Cela faisait un an que Dupin travaillait à se prémunir contre Edgar Poe. Le laudanum n’était pas une tentative de meurtre, pas plus qu’un avertissement, cela avait été un moyen de neutraliser temporairement l’écrivain pour fouiller son bureau et découvrir la monstruosité. Il n’aurait pas pensé qu’une dose si modérée ait un si puissant impact. Il n’avait pas pris en compte la faiblesse de la santé de Poe. Si les cabales menaient contre l’écrivain prétendaient qu’il souffrait de dipsomanie, qu’il n’était qu’un débauché de la pire espèce, la vérité était bien différente. Au contraire, Poe était malade à la moindre goutte d’alcool. C’était pathologique, à cause de sa faible constitution – il était donc logique que le laudanum l’atteigne de cette manière démesurée. On l’avait vu malade après un simple verre de vin une fois ou deux, et cela avait créé la légende. Quelques accès après la mort de Virginia, pendant sa maladie le poète s’était laissé aller à l’oubli de l’eau-de-vie, cela avait parfait le mythe. La cruauté et la malveillance n’avaient besoin que d’un caillou pour bâtir un palais de ragots et de mensonges vils…
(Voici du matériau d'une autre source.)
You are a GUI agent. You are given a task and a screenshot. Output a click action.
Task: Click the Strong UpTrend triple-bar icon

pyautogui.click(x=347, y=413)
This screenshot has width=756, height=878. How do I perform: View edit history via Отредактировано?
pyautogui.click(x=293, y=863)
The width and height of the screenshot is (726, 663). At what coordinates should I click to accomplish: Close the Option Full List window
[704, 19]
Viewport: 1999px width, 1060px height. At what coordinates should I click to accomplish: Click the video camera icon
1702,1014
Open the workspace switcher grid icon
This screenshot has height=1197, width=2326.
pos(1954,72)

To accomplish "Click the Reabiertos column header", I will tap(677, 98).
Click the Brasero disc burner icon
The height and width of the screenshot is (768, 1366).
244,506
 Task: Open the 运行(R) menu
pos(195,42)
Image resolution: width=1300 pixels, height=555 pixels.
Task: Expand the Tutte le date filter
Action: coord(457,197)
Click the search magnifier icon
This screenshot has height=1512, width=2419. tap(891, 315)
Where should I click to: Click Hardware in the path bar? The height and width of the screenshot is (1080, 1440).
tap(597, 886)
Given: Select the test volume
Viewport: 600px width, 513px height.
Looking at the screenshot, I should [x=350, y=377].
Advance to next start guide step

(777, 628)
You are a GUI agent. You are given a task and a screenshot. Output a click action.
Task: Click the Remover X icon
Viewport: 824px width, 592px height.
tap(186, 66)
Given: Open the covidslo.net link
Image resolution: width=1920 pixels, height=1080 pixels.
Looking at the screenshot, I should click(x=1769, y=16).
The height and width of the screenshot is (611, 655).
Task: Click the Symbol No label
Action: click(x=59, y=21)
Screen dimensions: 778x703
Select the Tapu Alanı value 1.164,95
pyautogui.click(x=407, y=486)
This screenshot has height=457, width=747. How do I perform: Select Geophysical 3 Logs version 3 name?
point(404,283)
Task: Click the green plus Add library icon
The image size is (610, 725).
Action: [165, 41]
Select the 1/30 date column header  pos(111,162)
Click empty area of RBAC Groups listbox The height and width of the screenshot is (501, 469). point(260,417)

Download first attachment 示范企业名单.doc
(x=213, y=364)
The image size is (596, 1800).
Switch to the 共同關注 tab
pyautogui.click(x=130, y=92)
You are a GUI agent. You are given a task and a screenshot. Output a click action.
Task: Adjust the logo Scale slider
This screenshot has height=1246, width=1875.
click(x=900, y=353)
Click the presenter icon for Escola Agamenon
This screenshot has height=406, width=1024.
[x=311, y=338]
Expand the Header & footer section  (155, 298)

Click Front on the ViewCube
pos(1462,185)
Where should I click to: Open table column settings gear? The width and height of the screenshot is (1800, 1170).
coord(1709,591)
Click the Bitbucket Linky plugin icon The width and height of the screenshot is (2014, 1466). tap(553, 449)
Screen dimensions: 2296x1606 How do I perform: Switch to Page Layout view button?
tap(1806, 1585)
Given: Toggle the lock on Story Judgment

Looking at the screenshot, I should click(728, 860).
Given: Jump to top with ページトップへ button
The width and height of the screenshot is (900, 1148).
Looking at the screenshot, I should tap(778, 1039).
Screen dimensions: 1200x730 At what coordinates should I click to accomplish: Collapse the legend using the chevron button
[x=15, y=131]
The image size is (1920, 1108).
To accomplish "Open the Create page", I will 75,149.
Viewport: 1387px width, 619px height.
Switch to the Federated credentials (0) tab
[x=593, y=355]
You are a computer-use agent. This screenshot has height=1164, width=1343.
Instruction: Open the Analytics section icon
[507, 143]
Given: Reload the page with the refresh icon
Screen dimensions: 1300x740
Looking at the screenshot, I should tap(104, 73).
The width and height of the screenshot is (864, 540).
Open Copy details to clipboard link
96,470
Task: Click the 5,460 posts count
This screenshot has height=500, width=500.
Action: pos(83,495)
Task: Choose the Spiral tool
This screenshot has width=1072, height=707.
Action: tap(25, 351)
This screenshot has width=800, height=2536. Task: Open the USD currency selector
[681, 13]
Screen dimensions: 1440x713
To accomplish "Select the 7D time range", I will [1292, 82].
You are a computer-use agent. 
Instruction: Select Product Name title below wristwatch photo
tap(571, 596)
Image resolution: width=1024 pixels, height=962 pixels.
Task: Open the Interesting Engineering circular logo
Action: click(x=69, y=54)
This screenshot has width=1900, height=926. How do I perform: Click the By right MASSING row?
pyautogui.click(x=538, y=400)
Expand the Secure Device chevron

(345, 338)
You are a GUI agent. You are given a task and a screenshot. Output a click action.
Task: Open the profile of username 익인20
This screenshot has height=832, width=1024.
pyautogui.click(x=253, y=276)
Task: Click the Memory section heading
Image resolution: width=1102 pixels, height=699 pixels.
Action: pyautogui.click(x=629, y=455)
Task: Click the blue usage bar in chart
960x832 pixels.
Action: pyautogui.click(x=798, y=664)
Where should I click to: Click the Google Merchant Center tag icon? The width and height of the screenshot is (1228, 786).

Dupin avait rajouté trop de laudanum dans la potion. Il avait failli avoir le sang du poète sur les mains. Il l’avait donc soigné lui-même, prenant le risque d’être reconnu par sa victime. Maria l’avait accueilli comme le sauveur – le spécialiste envoyé par le médecin de famille. Le bourreau avait sauvé sa victime, et avait obtenu ce qu’il désirait. Le manuscrit était bien caché, aussi bien que la lettre volée, mais aucune énigme ne résistait bien longtemps face au chevalier Dupin. Horrifié, Il avait lu le crime qu’il avait presque commis. La jeune femme avait un nom, une vie, une famille dans le texte et Poe faisait de Dupin un désaxé détestable, un monstre qui se repaissait de crimes, en commettant certains pour pouvoir les résoudre à loisir. Le canevas de cette œuvre terrible offrait au narrateur le titre de vrai héros, démasquant Dupin, faisant tomber le masque du génie sur le visage de la dépravation. Les dernières notes prises à la hâte par Poe sur un papier pelure étaient « trouver une mort aussi grandiose qu’atroce ». Assis au bureau de l’écrivain, à seulement deux mètres de lui, inconscient et sans défense, Dupin avait failli le tuer. L’étouffer avec un oreiller aurait été si facile… le chevalier pensait encore à cette pulsion en tremblant, près d’un an après. Il avait été tenté d’emporter le manuscrit pour le brûler, mais Poe aurait simplement recommencé, et tôt où tard son pouvoir aurait raison de la volonté du chevalier. Il fallait un autre système de défense, plus complexe, plus insidieux.